What you should do
Write each line again exactly as it is, from the opening line of the records below through the one containing "Select the Aaron Judge player name", and add nothing.

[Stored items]
----------
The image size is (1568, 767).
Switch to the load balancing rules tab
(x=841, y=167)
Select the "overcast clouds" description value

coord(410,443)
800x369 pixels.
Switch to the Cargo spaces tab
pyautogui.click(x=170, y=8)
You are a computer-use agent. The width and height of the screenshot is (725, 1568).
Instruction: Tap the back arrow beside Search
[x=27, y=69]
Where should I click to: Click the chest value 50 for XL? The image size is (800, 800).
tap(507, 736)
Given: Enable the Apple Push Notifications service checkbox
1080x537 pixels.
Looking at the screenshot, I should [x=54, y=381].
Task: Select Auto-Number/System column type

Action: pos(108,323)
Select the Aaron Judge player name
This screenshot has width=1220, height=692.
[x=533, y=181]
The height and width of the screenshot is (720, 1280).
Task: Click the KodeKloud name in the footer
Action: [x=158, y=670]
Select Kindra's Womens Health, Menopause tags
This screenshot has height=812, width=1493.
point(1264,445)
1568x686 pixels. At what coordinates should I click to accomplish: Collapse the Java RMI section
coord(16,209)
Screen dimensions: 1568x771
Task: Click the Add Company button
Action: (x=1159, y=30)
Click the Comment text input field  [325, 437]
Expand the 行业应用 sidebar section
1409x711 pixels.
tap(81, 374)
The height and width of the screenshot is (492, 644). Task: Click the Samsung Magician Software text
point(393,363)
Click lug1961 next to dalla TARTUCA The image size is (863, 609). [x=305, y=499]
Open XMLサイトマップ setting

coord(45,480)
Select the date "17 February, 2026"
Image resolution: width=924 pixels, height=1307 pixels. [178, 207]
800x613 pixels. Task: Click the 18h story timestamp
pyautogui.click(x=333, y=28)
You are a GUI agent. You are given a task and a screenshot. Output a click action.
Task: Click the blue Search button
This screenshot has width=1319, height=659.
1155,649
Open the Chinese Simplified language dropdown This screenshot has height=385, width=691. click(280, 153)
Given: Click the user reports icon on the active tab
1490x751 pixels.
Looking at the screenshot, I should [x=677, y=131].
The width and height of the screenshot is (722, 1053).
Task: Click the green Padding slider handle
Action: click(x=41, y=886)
----------
Task response
The image size is (1568, 767).
Switch to the load balancing rules tab
(x=841, y=167)
Select the "overcast clouds" description value

coord(410,443)
800x369 pixels.
Switch to the Cargo spaces tab
pyautogui.click(x=170, y=8)
You are a computer-use agent. The width and height of the screenshot is (725, 1568).
Instruction: Tap the back arrow beside Search
[x=27, y=69]
Where should I click to: Click the chest value 50 for XL? The image size is (800, 800).
tap(507, 736)
Given: Enable the Apple Push Notifications service checkbox
1080x537 pixels.
Looking at the screenshot, I should [x=54, y=381].
Task: Select Auto-Number/System column type

Action: pos(108,323)
Select the Aaron Judge player name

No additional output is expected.